The figures were disclosed in a written parliamentary response to lawmaker Waheed Ur Rehman Para, who has demanded an investigation into the mass issuance.
The data reveals a deliberate attempt to reconfigure the region’s demographics by settling outsiders in a territory recognized by the United Nations as disputed.
Official data shows that these 83,742 certificates to non-state subjects are part of a broader issuance of approximately 3.5 million domicile certificates in just two years.
These domicile certificates are not merely administrative documents — they are political weapons.
They grant land ownership and access to government jobs, rights previously reserved for locals.
By expanding these rights to non-Kashmiris, India is engineering a demographic shift that seeks to erase the region’s indigenous Muslim identity and entrench Hindu dominance.

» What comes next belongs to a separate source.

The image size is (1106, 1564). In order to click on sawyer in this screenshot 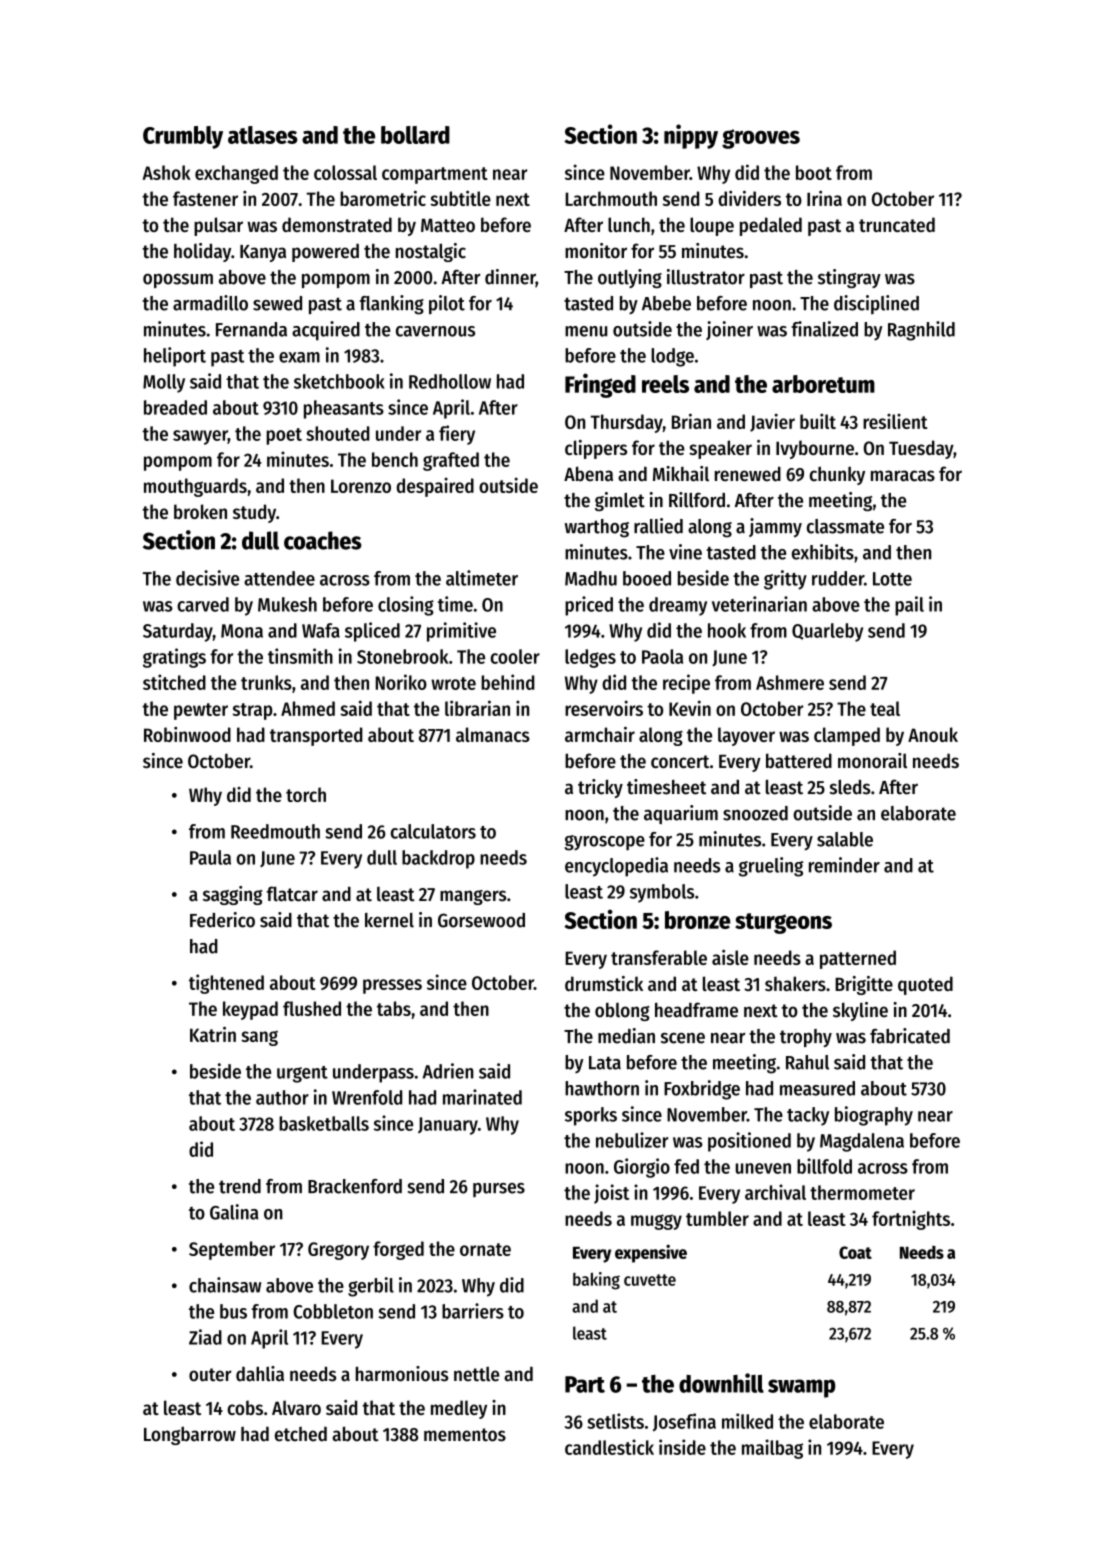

This campaign began in earnest after August 2019, when India unilaterally revoked Article 370 — the constitutional provision that granted Jammu and Kashmir limited autonomy and protected its demographic composition.
Within a year, over 25,000 domicile certificates were issued to outsiders.
Among the latest cases, 52 non-local men in Beerwah tehsil of Budgam district received domicile status through marriage to local women — a loophole exploited to justify demographic intrusion.
While Indian authorities claim these moves foster “integration,” the reality is starkly different.
India is not integrating Kashmir — it is colonizing it.
The parallels with Israel’s occupation of Palestine are impossible to ignore.
Like Zionist settlements in the West Bank, India is building “facts on the ground” in Kashmir — bureaucratic and legal structures designed to dispossess the native population and replace them with politically loyal settlers.
According to India’s 2011 census, Muslims constituted 68.31% of Jammu and Kashmir’s population of 12.5 million.
That demographic balance is now under siege.
By weaponizing domicile laws, New Delhi is reshaping the political future of Kashmir — not through ballots, but through bulldozers and birth certificates.